## DATA
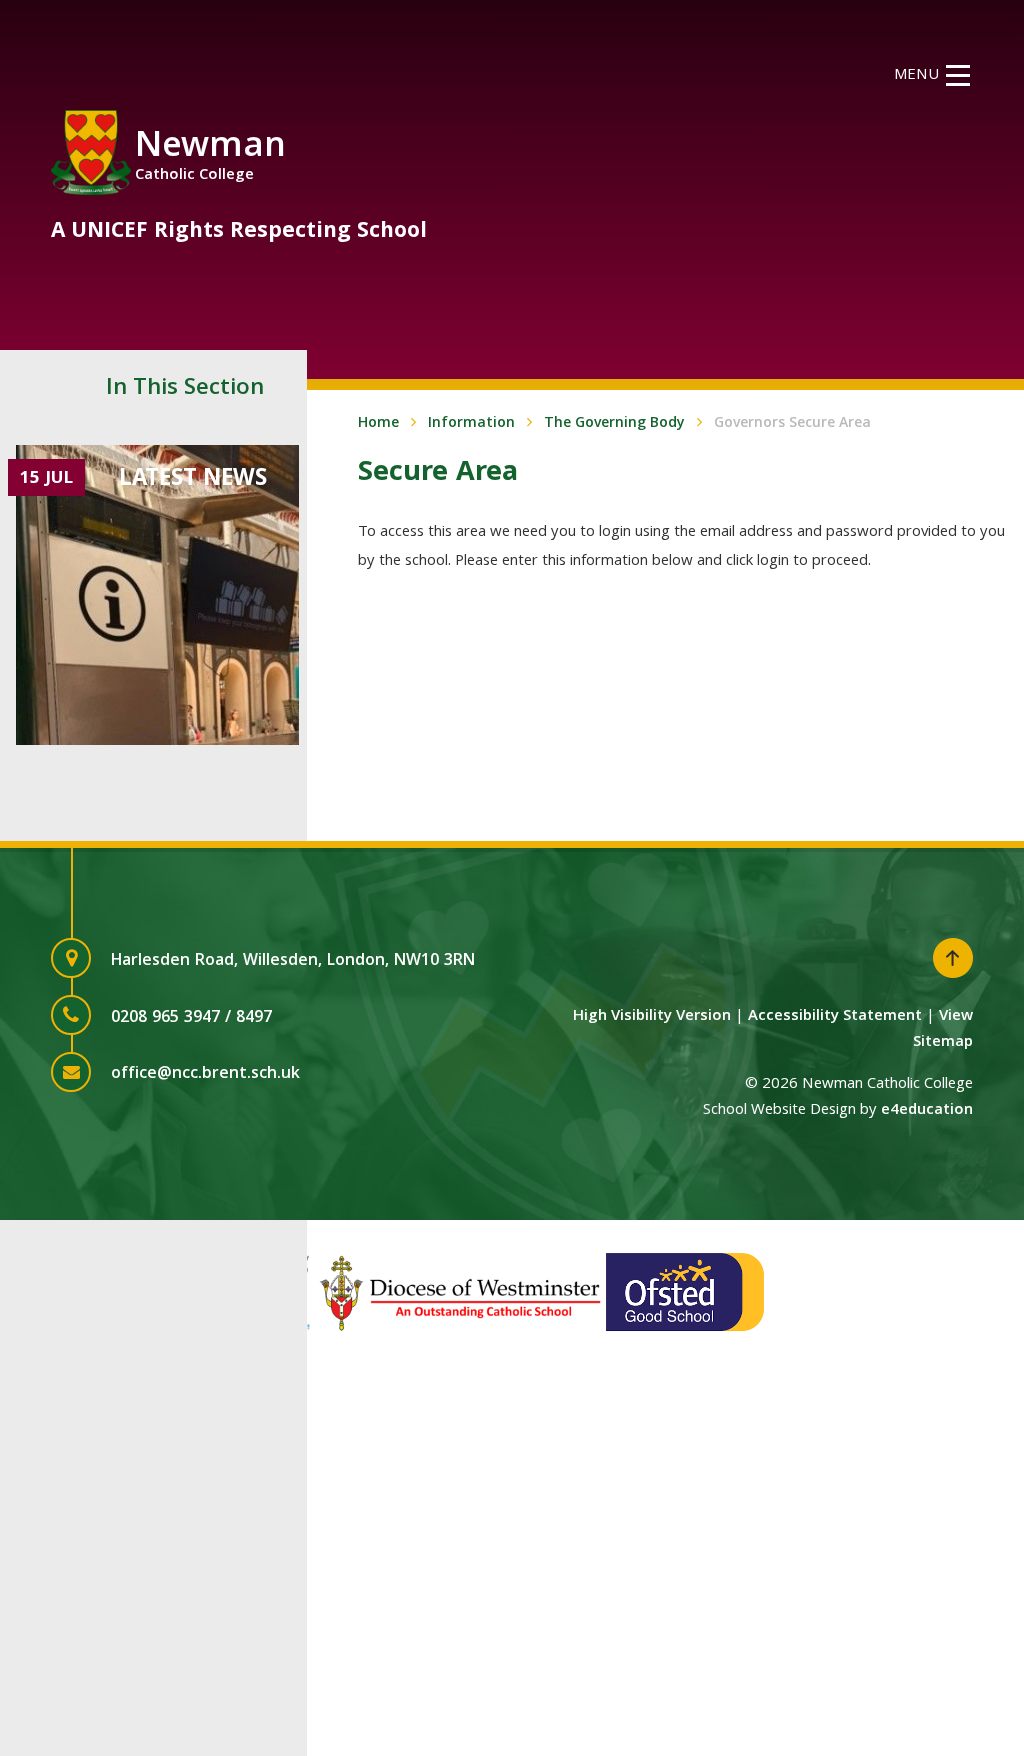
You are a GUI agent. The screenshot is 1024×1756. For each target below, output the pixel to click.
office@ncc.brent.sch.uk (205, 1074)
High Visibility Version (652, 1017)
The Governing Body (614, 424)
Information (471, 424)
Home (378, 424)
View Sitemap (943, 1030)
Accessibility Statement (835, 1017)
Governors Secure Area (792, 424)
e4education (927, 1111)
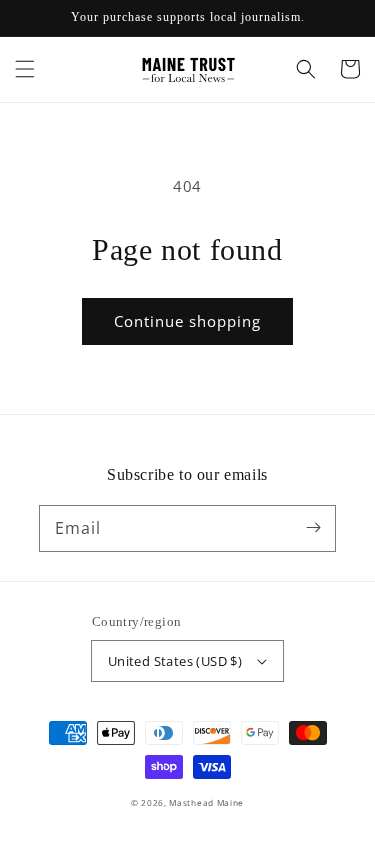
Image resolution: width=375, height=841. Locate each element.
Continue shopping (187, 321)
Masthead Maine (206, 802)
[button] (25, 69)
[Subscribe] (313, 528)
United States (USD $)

## WORK ORDER
Where the line containing "Masthead Maine (206, 802)" appears in the records above, begin there and print every line through the last, exactly and with nothing else.

## ANSWER AREA
Masthead Maine (206, 802)
[button] (25, 69)
[Subscribe] (313, 528)
United States (USD $)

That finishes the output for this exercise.